In his Dazed takeover, Irish director and film critic Mark Cousins explores the fluidity and transience of in-between states in a series of meditative shorts based on Homer's story of The Oar and the Winnowing Fan. Cousins discovers in-betweenness everywhere in the poise of a fallen branch balanced on a fence and the peace walls in Belfast which separate Catholic and Protestant streets. Below the cut, Cousins talks about how he identifies as a film historian more than a critic, and why a ten-hour documentary about Hitchcock might be on the cards.
Dazed Digital: How did become a filmmaker and critic, and how do the two inform each other?
Mark Cousins: I've always seen my writing and broadcasting about movies as attempts at film history more than criticism - I've never been a reviewer, for example. From childhood, I watched loads of movies, and so had built a data bank in my head. My TV shows and books about cinema feel like ways of downloading or organising that data bank. Having seen so many movies helps when making them, I think. When I come to shoot a scene, I can recall how others have done similar scenes, learn from those ways, choose the best option or, if possible, come up with a new way.

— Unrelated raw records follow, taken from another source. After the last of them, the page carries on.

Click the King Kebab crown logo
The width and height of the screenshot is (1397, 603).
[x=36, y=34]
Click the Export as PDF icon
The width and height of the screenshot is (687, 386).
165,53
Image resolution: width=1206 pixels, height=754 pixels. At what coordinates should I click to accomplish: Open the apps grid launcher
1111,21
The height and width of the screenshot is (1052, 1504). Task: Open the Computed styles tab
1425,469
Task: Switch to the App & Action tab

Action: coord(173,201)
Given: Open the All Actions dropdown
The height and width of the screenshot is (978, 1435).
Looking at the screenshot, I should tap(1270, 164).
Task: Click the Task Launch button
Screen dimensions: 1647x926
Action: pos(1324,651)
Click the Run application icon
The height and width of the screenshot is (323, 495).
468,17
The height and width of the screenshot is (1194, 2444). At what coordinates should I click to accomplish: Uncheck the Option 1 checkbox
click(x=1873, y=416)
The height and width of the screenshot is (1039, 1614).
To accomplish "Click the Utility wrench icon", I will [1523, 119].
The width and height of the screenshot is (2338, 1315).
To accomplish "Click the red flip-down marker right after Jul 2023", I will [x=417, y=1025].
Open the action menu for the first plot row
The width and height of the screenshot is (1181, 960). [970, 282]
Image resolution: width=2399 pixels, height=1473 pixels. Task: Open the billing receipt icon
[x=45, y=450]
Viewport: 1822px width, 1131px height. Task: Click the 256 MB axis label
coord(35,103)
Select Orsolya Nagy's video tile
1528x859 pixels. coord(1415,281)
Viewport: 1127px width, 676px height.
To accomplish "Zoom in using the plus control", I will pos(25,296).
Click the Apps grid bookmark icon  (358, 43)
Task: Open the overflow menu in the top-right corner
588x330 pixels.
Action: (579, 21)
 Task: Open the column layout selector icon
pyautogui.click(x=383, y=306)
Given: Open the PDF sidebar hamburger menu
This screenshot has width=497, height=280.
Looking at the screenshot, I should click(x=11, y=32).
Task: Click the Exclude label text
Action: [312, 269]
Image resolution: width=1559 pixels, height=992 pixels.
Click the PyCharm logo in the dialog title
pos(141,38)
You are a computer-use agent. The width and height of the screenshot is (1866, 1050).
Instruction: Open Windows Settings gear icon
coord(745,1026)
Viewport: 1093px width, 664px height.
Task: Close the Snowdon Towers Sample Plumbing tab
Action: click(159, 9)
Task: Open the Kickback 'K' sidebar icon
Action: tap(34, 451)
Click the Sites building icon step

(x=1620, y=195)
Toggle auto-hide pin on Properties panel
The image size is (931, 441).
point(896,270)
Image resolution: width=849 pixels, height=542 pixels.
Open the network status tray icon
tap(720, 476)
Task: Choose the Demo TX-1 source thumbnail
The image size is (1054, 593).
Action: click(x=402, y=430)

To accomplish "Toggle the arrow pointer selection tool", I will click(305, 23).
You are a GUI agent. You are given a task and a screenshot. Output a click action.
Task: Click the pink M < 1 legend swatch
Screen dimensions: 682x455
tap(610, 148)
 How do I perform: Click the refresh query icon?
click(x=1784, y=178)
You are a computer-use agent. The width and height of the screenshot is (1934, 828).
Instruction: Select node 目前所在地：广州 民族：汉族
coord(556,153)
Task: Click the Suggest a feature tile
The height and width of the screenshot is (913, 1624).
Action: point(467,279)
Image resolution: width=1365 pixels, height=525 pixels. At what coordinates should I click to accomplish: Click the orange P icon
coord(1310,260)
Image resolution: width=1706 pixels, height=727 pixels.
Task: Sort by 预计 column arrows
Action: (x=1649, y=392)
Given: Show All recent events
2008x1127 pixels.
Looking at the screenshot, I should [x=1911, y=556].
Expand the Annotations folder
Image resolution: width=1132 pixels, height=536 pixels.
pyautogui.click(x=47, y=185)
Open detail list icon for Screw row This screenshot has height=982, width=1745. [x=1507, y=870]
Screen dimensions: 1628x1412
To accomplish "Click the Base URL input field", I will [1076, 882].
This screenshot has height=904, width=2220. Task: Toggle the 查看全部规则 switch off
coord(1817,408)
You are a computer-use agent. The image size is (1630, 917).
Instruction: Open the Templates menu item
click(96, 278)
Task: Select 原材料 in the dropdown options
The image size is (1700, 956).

DD: The Story of Film was an epic 15 hour series - are you planning to do anything on that scale again?
Mark Cousins: I thought of it as a single long film, to be honest, and we shot and cut it as much for the big screen as the small. We didn't expect it to become 930 minutes, but it grew. I said to my producer John Archer, "We're going to need a bigger boat." I've no plans to make anything that big, but you can never predict where the work will take you. I watched Alfred Hitchcock's film I Confess yesterday and suddenly imagined making a ten hour film about Hitchcock...
DD: Your documentaries aren’t ever straight talking heads-style affairs, they’re more free associative and eccentric: how did you come to this cinematic approach?
Mark Cousins: Twenty years ago, Kevin Macdonald and I co-edited a book called Imagining Reality: The Faber Book of Documentary. In it, we tried to show some of the range of non-fiction film; that it can be poetic, essayistic, campaigning, observational, etc; that its formal range is way broader than the talking head/televisual current affairs norm. In my films, I've loved experimenting with different forms. In one of them, What is this Film called Love?, I turn into a woman, for example - another inbetween-ness.
DD: You worked with Tilda Swinton on a portable film festival that toured Scotland. What was working with Swinton like?
Mark Cousins: Tilda and I did five projects together - a Foundation, a flash mob, a temporary cinema, a takeover of the China film archive, and the event you mention, A Pilgrimage. In each case we wanted to have fun and experiment. In my childhood, having been brought up Catholic, we were told about religious pilgrimages - climbing mountains in your bare feet, etc - suffering for your beliefs. As cinema is a bit like our religion, Tilda and I decided to do a pilgrimage for it. Tilda is a force of nature - a child, an activist, generous, agog.
DD: A Story of Children and Film is out soon - can you tell me a bit more about that project, and why you chose to focus on subject of children?
Mark Cousins: I didn't intend to make another film about cinema, but one morning I filmed my niece and nephew, and they were such fun and so lively, that I thought, "Aha, I can see a film about childhood in their play." It's when you are least expecting it that ideas come. So I intercut their playing, fighting, biting, etc, with children doing similar things in movies from all around the world.
I looked at children because they are so creative, so uninhibited, so capricious. Picasso said that all children are artists. We can learn from their surrealism, their inventiveness.